Essa qualidade em Babenco é coisa e fina e rara. É sempre fascinante quando um documentarista trabalha o imponderável ocorrido em cena, sublinha o acaso na ilha de edição e direciona o filme em torno desses tornados pontos-chaves. Já no fim, dando só mais um exemplo, Bárbara Paz brinca com o foco, como modo de mostrar que aprendeu muito bem a usar o efeito ao alternar do embaçado à nitidez como forma de construção de sentido narrativo — de materialização do desejo de Hector que ele fosse celebrado após sua morte. Com o foco, Bárbara encena a realização do desejo de Hector. Que é, de certa forma, o filme inteiro.
Assim, Babenco se materializa como um desfecho otimista para o Babenco pessimista. “Depois do sucesso vem a tempestade”, ele conclui por (sempre) adoecer depois de uma conquista pessoal ou artística. Pois não: Babenco é bonança. Babenco materializa a calmaria da morte após uma vida de tanta dor física — expressa e palpável na voz fraca de Hector, que sai como que arrancada a fórceps para narrar o documentário. Babenco o contradiz em ser a bonança que sucede o sucesso de sua trajetória. E como é bom que esse tributo explore tanto a contradição do artista.

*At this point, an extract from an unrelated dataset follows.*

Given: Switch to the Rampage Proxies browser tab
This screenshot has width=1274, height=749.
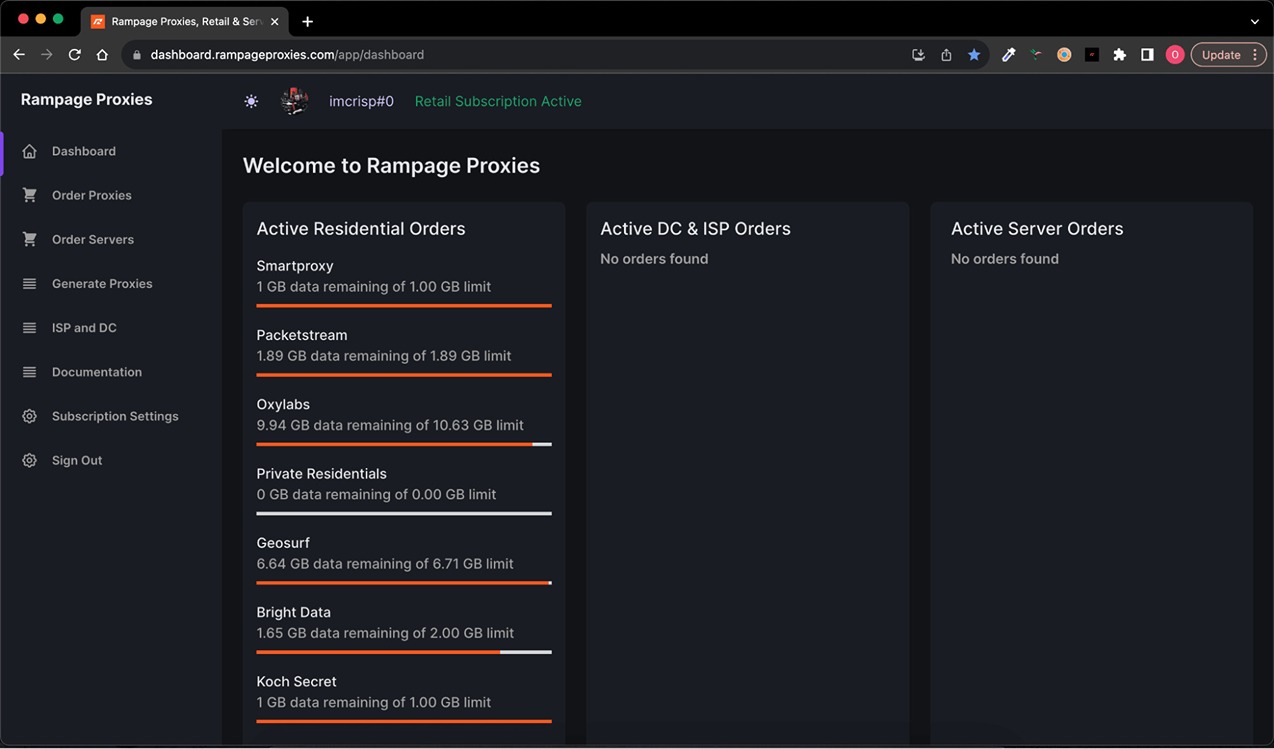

Um argentino brasileiro. Nem argentino, nem brasileiro. Judeu sem pátria. Um homem que se proclama anarquista, mas um artista com olhar socialista. Uma amante oriental, Hong Kong… seus desejos são delírios. O preto-e-branco não poderia ser mais acertado. Além de lindo em si, o tempo todo coeso visualmente, ilustra também, tão bem, as dualidades de Hector. Suas contradições, por ele mesmo. Babenco respeita o fluxo de consciência de Babenco. Entre ecos, zunidos e múrmurios, o som de talheres, medicamentos e reclamações, sua voz corta a respiração pesada e narra memórias. As memórias das glórias, as memórias das dores. Paradoxos.
O efeito sonoro de um cinematógrafo denuncia o anseio artístico do documentário. Em rememorar uma história real com todos os artifícios do cinema — ?ficção por excelência. Bárbara é incrível. Perpassa a vida de seu marido com cenas da obra de Hector Babenco. Lembra seus filmes e os ressignifica, até melhora; com o filtro do P&B, o contexto da vida do autor e com a arte da montagem. Trechos aleatórios de Lúcio Flávio (1977) e Pixote (1981), de Carandiru (2003) a Meu Amigo Hindu (2015), ajudam a compreender Babenco — ?e Babenco. Assim, Bárbara pacifica a “relação difícil entre o fazer e o pensar” que perturbava o cineasta veterano, e brilha intensamente. A grande obra foi feita.